Der 32-Jährige Ukrainer hielt von März 2008 bis Juli 2009 den WBA-Titel, ehe er ihn an den britischen Star Amir Khan verlor. Khan punktete ihn deutlich aus, ging aber kaum Risiko ein. Mit seinen längeren Armen und viel schnelleren Händen boxte er risikoavers aus der Distanz, nicht ganz unähnlich dem, was Andre Berto gegen Juan Urango machte. Kotelnik kassierte zwar wenig klare oder gar harte Treffer, wurde aber einfach aufgrund von Khans höherer Aktivität ausgepunktet.
Devon Alexander besitzt eine ähnlich lange Reichweite wie Amir Khan und ähnlich schnelle Hände, doch ich kann mir nicht vorstellen, dass er Kotelnik auf die gleiche Art und Weise begegnen wird. Sein Trainer Kevin Cunningham kündigte bereits an, dass Alexander von Anfang an Druck machen wolle und Kotelnik seine Schlagkraft spüren lassen wolle. Alexander solle ihm von Beginn an deutlich machen, dass er eine tüchtige Abreibung bekommen würde. Diese Einstellung spricht für einen zuschauerfreundlicheren Kampf, birgt aber auch eindeutig mehr Risiko. Kotelnik ist technisch sehr gut ausgebildet und besitzt eine sehr solide Defensive, durch die schwer hindurch zu kommen ist. Zudem agiert er clever und weiß defensive Lücken beim Gegner auszunutzen. Er besitzt zwar nicht die allergrößte Schlagkraft, kann aber durchaus hart genug zulangen um den Respekt des Gegners zu gewinnen.

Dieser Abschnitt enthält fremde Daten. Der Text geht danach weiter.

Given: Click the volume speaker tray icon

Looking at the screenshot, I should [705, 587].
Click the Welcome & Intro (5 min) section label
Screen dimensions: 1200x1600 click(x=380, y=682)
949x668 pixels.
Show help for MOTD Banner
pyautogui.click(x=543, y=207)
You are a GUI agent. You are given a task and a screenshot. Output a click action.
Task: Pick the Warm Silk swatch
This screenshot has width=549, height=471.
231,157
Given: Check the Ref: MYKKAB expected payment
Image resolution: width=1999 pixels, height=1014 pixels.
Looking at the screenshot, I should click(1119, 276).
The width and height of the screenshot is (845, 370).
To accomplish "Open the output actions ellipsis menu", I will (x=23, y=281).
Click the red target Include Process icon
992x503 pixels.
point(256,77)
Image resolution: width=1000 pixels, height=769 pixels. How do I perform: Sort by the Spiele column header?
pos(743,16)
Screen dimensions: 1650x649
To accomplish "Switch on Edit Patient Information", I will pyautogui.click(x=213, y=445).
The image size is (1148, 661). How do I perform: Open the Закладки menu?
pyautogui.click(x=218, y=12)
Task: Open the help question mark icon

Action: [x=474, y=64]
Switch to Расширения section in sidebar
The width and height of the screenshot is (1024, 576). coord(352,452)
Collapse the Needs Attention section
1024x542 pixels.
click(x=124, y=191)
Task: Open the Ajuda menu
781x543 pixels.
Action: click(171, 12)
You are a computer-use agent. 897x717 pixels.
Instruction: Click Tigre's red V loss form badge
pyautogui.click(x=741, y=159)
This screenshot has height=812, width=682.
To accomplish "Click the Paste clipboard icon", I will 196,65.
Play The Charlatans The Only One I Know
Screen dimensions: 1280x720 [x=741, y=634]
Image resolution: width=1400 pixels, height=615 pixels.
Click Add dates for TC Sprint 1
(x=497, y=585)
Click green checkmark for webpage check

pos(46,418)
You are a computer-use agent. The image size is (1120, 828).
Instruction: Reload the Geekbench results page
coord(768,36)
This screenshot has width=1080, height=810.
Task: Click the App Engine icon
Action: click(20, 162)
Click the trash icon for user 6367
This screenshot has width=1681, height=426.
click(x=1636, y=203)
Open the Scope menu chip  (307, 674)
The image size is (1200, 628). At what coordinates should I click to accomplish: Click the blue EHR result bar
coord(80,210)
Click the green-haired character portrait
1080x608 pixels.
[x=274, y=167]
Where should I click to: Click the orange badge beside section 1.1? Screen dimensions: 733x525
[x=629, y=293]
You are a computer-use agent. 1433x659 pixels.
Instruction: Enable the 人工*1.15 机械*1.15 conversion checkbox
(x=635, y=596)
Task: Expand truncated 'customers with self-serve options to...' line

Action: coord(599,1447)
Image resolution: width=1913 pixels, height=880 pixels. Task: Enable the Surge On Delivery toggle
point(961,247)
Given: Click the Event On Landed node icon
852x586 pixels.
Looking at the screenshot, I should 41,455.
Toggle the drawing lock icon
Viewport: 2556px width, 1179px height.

Alexander hingegen scheint mir mehr Power zu besitzen als es sein Kampfrekord mit 13 KOs in 20 Kämpfen anzuzeigen scheint. Nicht nur sein sensationeller KO gegen Urango deutet das an, sondern auch der Fakt, dass er seine letzten fünf Gegner allesamt stoppen konnte. Er scheint seinen Killerinstinkt in den letzten Kämpfen gefunden zu haben und sicherlich schlagstärker als noch vor ein paar Jahren. Die Frage ist jedoch, ob es reicht den defensivstarken und zähen Andreas Kotelnik, der meines Wissens nach als Profi noch nie am Boden war, zu stoppen.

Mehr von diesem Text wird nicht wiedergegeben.